Wednesday, October 05, 2005

The U2 Canon - Under a Blood Red Sky

This is probably the disc that first got me into U2. It's not the disc that I fell in love with, the disc that made me a lifetime fan (that one's coming soon), but it was my first real exposure to U2. A guy who worked out in my high school gym used to play it all the time, and while I didn't love it at first, it definitely nonetheless wormed its way into my consciousness. At the time I wasn't into music at all, really, except for some now-embarrassing fondness Bon Jovi and Phil Collins and Genesis. I didn't really go back to this album and start listening to it closely and often until after the epiphany that was The Joshua Tree, and since then it's become a lesser-played U2 album for me. It still stands, though, as an excellent record of live U2 around the War era, and all of these performances are great, full of energy and passion. If you listen closely, this is also the first album where we really start to hear Bono come into his own as a vocalist, his tone deepening and strengthening and that kind of too-bare naivete you can hear in the phrasing starting to wear off. There's some great singing on this disc.

1. "Gloria" - Better than the album version, with a bit of a harder beat and a grittier vocal from Bono.

2. "11 O'Clock Tick Tock" - A B-side from Boy, I believe. It's gone on to be something of a regular live staple. Bono's vocal on the closing "Call out your name"s is great.

3. "I Will Follow" - A great live song, with that machine gun guitar and spat-out bass line really revving up the crowd.

4. "Party Girl" - Another B-side, a funky little slower number with a classic Edge screwup saved for all time in the guitar solo towards the end.

5. "Sunday Bloody Sunday" - Complete with the now-famous intro: "There's been a lot of talk about this next song, maybe too much talk. This song is not a rebel song, this song is "Sunday Bloody Sunday."" The fake ending at the end is something they'd repeat live for years, and it works great. The song really finds new life here, and Bono's vocal is much more passionate and heartfelt than on the album.

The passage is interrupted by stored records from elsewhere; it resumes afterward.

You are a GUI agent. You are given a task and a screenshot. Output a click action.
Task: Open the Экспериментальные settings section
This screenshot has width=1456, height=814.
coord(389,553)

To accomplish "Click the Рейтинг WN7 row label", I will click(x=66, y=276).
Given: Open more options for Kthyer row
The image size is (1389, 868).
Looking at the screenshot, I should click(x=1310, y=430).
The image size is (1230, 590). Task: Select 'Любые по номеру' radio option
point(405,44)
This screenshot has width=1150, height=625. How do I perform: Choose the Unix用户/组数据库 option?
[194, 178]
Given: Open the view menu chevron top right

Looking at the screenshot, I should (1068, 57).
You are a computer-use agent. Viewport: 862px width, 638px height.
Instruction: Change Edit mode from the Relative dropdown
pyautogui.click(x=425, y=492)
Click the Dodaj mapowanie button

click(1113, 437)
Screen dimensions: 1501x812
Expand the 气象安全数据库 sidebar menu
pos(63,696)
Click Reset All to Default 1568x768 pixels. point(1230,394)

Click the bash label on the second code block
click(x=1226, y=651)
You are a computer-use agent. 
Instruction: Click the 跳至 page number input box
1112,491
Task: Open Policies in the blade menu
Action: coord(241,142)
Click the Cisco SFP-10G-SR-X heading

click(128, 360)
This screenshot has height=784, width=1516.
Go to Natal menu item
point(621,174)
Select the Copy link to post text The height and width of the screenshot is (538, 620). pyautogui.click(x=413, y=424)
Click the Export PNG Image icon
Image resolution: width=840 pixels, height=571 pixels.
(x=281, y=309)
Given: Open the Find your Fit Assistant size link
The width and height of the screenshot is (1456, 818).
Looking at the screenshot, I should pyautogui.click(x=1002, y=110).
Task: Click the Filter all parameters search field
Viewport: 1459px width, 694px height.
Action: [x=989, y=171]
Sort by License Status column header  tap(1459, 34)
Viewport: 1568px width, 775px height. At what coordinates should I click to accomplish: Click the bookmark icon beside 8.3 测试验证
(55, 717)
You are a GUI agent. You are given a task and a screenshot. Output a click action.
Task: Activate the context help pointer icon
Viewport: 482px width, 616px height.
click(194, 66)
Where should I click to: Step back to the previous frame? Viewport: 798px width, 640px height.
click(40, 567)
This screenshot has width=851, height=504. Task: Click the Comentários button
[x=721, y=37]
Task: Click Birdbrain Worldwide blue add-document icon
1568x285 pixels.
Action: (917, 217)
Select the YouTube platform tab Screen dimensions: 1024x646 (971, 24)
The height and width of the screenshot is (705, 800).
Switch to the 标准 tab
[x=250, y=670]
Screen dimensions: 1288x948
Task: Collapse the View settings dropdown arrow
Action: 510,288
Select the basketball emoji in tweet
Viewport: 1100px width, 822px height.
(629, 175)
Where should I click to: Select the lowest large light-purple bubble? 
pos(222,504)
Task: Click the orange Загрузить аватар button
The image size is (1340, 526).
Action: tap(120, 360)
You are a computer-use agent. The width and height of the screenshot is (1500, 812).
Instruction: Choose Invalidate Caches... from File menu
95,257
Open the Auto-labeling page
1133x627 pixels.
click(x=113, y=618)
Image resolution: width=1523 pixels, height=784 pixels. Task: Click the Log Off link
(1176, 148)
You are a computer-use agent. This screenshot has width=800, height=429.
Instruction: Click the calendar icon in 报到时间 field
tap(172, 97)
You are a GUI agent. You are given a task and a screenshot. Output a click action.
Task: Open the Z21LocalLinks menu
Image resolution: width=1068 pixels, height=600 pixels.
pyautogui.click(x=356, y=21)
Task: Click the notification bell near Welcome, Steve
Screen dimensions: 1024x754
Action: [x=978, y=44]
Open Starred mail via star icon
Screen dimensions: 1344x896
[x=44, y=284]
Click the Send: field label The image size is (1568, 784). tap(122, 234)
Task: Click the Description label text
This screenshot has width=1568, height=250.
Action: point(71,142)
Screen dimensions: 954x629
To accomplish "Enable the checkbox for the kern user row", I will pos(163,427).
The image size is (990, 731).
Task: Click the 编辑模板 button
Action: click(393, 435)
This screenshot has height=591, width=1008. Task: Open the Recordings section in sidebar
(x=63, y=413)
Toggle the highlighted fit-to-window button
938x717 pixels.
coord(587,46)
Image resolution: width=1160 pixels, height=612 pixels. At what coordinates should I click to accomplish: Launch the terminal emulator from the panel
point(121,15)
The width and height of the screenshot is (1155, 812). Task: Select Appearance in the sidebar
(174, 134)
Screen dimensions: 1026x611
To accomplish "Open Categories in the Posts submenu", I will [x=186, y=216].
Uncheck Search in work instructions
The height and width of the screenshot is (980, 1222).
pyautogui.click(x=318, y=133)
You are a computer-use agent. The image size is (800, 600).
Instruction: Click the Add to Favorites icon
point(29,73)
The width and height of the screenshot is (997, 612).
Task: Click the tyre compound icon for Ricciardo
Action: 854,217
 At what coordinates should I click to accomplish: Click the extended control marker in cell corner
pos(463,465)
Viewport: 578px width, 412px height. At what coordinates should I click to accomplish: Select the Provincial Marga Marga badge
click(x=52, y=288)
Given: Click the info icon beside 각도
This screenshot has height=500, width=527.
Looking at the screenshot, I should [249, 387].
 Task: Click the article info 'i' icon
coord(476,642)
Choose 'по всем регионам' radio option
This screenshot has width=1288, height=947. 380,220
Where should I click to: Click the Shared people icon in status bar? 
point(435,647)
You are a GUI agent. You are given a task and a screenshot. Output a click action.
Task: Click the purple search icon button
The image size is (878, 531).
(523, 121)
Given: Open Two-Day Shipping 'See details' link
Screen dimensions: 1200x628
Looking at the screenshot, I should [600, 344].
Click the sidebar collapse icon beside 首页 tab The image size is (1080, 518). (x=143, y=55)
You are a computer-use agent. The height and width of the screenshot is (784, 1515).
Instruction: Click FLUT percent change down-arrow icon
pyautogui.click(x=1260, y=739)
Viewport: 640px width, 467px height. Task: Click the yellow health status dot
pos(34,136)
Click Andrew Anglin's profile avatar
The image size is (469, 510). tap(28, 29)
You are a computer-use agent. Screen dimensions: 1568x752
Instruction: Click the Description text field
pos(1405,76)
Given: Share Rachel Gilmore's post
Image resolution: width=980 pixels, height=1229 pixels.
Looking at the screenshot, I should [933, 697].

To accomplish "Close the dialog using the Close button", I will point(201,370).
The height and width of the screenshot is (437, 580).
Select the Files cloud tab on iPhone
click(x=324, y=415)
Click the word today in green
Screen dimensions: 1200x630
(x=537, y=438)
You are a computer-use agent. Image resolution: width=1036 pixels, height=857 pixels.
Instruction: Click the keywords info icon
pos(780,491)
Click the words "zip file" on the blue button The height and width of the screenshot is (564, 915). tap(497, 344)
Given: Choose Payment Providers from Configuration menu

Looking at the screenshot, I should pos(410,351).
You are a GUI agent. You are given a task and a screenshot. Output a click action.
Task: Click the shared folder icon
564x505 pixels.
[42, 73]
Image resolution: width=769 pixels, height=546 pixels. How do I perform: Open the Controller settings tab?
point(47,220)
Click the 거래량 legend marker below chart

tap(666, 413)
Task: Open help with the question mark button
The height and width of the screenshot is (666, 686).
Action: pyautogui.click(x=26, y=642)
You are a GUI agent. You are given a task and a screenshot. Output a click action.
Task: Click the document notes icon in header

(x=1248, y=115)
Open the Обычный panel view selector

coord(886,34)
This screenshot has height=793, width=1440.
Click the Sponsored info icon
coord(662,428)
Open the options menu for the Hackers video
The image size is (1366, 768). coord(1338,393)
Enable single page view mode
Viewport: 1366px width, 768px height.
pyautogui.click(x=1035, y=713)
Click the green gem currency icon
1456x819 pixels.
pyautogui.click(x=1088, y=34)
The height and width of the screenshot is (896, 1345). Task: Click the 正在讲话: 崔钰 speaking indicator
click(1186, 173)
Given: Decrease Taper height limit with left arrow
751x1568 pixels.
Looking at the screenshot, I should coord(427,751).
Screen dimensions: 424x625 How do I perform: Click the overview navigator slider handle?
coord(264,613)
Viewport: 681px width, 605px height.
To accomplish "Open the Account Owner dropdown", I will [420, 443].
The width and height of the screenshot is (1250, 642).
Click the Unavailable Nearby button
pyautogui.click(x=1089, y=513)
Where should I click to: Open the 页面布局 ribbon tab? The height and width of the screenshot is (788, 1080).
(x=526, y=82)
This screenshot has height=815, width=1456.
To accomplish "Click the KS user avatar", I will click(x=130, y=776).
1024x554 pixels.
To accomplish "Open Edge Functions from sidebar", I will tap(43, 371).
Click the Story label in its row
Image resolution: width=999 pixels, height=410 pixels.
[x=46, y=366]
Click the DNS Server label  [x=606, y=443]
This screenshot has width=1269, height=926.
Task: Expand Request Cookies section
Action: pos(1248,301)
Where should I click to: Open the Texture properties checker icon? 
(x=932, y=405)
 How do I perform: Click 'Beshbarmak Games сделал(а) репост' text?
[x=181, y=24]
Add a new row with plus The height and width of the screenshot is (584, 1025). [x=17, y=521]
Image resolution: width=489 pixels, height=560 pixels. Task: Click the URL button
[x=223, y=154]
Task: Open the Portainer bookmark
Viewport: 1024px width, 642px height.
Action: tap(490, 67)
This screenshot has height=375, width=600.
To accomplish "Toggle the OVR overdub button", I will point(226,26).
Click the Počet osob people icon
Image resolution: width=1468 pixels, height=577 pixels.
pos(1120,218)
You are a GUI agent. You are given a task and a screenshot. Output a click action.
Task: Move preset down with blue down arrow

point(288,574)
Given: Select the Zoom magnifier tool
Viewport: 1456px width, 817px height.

6. "The Electric Co."--This has the famous "Send in the Clowns" bit that Bono improvised while on a scaffold. The band got sued for using the copyrighted material, and the version on the CD I have is subtly cut to omit most of the "Clowns" bit.

7. "New Year's Day" - The Edge goes from guitar to piano and back and forth again seamlessly to play both parts live. Nowadays they'd just have some woman hidden under the stage playing the piano. Sigh.

8. "40"--Great concert closer, with a cleverly manipulative ending designed to have the crowd singing long after the band has left the stage. I didn't realize it until years later, but the Edge and Adam swap instruments whenever they do this song live, and did here.

Until Whenever


Roger Owen Green said...

I bought this on cassette; finally have it on CD as of this week. (We shan't say how.)

Tosy And Cosh said...

This was one of the first cassettes I ever bought, if memory serves. Wore it out pretty well, too.